[Image Segmentation] SAM: Segment Anything Thesis Learning V1

Paper: 2304. Segment Anything
code: https://github.com/facebookresearch/segment-anything
official website and demo: https://segment-anything.com/
【Extended reading】——Comprehensive investigation of Segment Everything Model (SAM) : 2305.A Comprehensive Survey on Segment Anything Model for Vision and Beyond
应用】A plugin used in stable-diffusion-webui: https://github.com/continue-revolution/sd-webui-segment-anything

Summary: What is SAM?

SAM (Segment Anything Model) is a general segmentation model
that can annotate pictures through point selection, text input, and label boxes

Figure 1 Project content (release model, dataset):

Figure 1: Our goal is to build a base model for segmentation by introducing three interconnected components: a 可提示(promptable)segmentation task, a segmentation model (SAM) for 数据标注(powers data annotation), and through hint engineering. Zero-shot transfers for various tasks, and a data engine for collecting SA-1B, our dataset of over 1 billion masks
insert image description here

Model overview (SAM overview)

insert image description here
A heavyweight ( heavyweight) image encoder outputs a feature encoding of an image that can be efficiently queried by a variety of input cues promptsto achieve segmentation target masks and processed at amortized real-time speed.
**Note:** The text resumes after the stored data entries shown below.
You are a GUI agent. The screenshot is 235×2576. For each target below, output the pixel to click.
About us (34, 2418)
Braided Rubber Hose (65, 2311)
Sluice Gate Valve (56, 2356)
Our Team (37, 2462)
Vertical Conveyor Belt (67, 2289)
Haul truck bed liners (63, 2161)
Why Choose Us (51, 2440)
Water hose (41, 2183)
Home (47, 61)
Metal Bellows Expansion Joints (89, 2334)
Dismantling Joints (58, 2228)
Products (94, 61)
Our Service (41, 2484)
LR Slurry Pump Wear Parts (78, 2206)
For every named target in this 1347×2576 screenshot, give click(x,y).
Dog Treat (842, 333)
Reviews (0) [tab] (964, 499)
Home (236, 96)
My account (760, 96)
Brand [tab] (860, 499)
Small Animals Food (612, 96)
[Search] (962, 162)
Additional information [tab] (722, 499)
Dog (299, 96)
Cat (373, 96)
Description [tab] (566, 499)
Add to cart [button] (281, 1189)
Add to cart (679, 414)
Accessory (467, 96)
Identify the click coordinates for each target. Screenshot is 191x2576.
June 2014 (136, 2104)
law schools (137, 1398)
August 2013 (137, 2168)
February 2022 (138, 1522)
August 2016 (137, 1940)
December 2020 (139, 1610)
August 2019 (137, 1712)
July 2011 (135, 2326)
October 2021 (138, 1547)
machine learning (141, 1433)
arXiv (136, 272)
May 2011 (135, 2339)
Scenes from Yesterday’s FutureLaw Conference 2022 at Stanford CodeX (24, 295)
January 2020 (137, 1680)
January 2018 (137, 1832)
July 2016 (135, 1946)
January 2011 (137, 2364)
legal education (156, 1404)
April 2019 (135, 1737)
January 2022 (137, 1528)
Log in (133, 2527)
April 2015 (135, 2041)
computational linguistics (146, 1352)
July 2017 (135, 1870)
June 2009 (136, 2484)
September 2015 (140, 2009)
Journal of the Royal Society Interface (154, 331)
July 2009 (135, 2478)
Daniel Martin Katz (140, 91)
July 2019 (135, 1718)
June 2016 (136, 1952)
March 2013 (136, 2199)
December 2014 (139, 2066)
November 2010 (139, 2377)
For ambiguous cues corresponding to multiple objects, SAM can output multiple effective masks, accompanied by confidence scores.
Remark

图像嵌入 image embeddingRefers to 固定长度高纬向量表示the process of converting an image into. It is achieved by feeding an image into an image encoder in a deep neural network
. An image encoder is a trained model that converts an image into A high-dimensional vector, where each dimension represents some feature or semantic information of the image. By converting the image into a vector representation, we can use the distance measure in the vector space to measure the similarity or difference between images. This vector representation It can also be used as input for other tasks such as image classification, image retrieval, and image generation, etc.)

Partial renderings

Multi-result output for a fuzzy dot prompt

Each column shows 3 effective masks generated by SAM from an ambiguous point prompt (green circle)
insert image description here

Zero-shot reasoning capabilities on various datasets

"Zero-shot" generally refers to the ability of a model to predict or process a specific task without being trained on it
insert image description here

Zero-shot edge detection capability

Zero-shot edge prediction
insert image description here

Segmentation based on text prompts (Zero-shot text-to-mask)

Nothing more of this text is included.